Pulmeran works by modifying the progression of the disease, providing significant and long-term benefits.
Pulmeran (Ivacaftor 150 mg):
For adults, adolescents, and children (6 years of age or older, weighing 25 kg or more), the recommended dose is 150 mg (1 Pulmeran Film-Coated Tablet) every 12 hours (total a daily dose of 300 mg) taken orally with fat-containing foods.
Pulmeran L is a fixed-dose tablet (Ivacaftor 125mg/Lumacaftor 200mg), with a dual effect: a Corrector (lumacaftor) and Potentiator (ivacaftor) of the cystic fibrosis transmembrane conductance regulator (CFTR).
Lumacaftor improves the processing of F508del CFTR and its transport to the cell surface, while ivacaftor increases the channel’s open probability and transport of chloride.
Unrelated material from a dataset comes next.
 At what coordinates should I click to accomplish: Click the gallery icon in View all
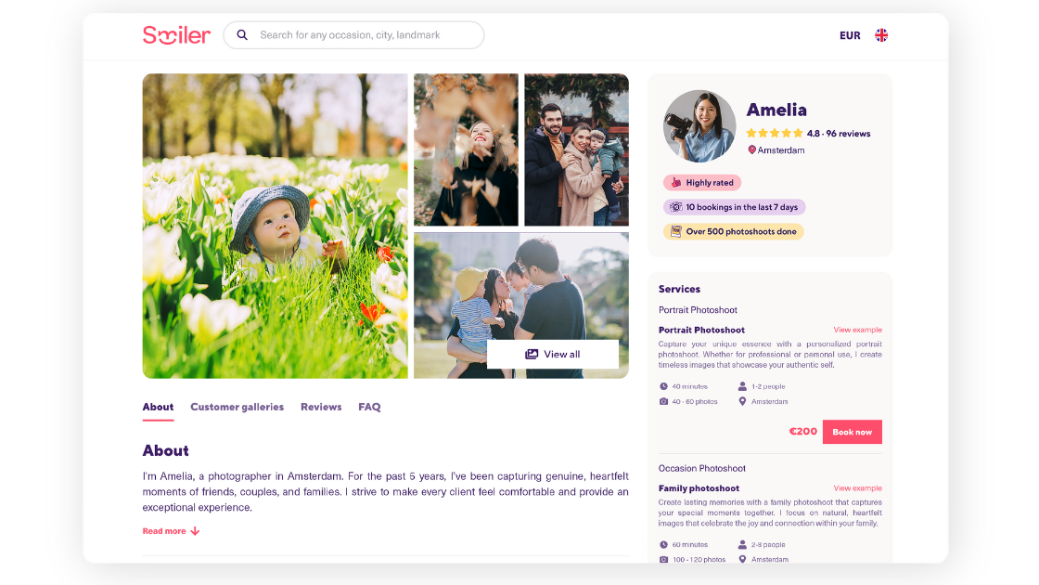532,354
Pulmeran L is indicated in patients (aged ≥12 years) homozygous for the most common CFTR mutation F508del of the gene that encodes the transmembrane conductance regulator protein of Cystic Fibrosis.
Pulmeran L significantly improves lung function, increases body mass index, and reduces exacerbations.
Benefits from Pulmeran L are maintained long-term (120 weeks)
It was observed in the Progress trial that the combination of Lumacaftor and Ivacaftor maintains efficacy and safety over time.
Film-Coated Tablets is presented in packages containing 120 Film-Coated Tablets.
The mean recommended dosage for children aged 12 years and older and adults is 2 Film-Coated Tablets of Pulmeran L every 12 hours (total daily dose of 500 mg Ivacaftor and 800 mg Lumacaftor).